* [Task description]: Every record shown below is to be output exactly.
____________________
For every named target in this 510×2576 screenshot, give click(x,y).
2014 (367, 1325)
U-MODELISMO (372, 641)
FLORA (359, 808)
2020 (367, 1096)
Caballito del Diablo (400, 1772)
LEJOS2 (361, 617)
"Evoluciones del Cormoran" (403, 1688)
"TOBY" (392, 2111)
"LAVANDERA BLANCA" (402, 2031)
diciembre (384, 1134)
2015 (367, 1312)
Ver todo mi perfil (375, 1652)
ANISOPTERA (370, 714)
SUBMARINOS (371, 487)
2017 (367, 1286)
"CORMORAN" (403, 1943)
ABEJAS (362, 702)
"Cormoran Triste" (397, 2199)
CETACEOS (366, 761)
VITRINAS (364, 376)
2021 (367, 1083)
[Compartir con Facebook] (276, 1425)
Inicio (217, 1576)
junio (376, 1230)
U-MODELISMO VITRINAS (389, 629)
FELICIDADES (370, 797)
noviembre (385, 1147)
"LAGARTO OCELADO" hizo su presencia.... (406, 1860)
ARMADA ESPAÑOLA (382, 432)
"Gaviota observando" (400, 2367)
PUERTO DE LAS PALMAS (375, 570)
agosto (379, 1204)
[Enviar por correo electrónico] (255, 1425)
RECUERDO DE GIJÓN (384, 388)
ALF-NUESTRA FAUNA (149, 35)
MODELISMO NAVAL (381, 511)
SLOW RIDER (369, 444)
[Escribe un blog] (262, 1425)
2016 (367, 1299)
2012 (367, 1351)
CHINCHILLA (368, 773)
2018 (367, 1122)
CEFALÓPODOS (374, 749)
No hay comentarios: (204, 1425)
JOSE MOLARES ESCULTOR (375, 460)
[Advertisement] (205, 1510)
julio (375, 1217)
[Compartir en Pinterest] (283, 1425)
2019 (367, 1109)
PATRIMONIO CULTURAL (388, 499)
____________________
* [Task response]:
For every named target in this 510×2576 screenshot, give click(x,y).
2014 (367, 1325)
U-MODELISMO (372, 641)
FLORA (359, 808)
2020 (367, 1096)
Caballito del Diablo (400, 1772)
LEJOS2 (361, 617)
"Evoluciones del Cormoran" (403, 1688)
"TOBY" (392, 2111)
"LAVANDERA BLANCA" (402, 2031)
diciembre (384, 1134)
2015 (367, 1312)
Ver todo mi perfil (375, 1652)
ANISOPTERA (370, 714)
SUBMARINOS (371, 487)
2017 (367, 1286)
"CORMORAN" (403, 1943)
ABEJAS (362, 702)
"Cormoran Triste" (397, 2199)
CETACEOS (366, 761)
VITRINAS (364, 376)
2021 (367, 1083)
[Compartir con Facebook] (276, 1425)
Inicio (217, 1576)
junio (376, 1230)
U-MODELISMO VITRINAS (389, 629)
FELICIDADES (370, 797)
noviembre (385, 1147)
"LAGARTO OCELADO" hizo su presencia.... (406, 1860)
ARMADA ESPAÑOLA (382, 432)
"Gaviota observando" (400, 2367)
PUERTO DE LAS PALMAS (375, 570)
agosto (379, 1204)
[Enviar por correo electrónico] (255, 1425)
RECUERDO DE GIJÓN (384, 388)
ALF-NUESTRA FAUNA (149, 35)
MODELISMO NAVAL (381, 511)
SLOW RIDER (369, 444)
[Escribe un blog] (262, 1425)
2016 (367, 1299)
2012 (367, 1351)
CHINCHILLA (368, 773)
2018 (367, 1122)
CEFALÓPODOS (374, 749)
No hay comentarios: (204, 1425)
JOSE MOLARES ESCULTOR (375, 460)
[Advertisement] (205, 1510)
julio (375, 1217)
[Compartir en Pinterest] (283, 1425)
2019 (367, 1109)
PATRIMONIO CULTURAL (388, 499)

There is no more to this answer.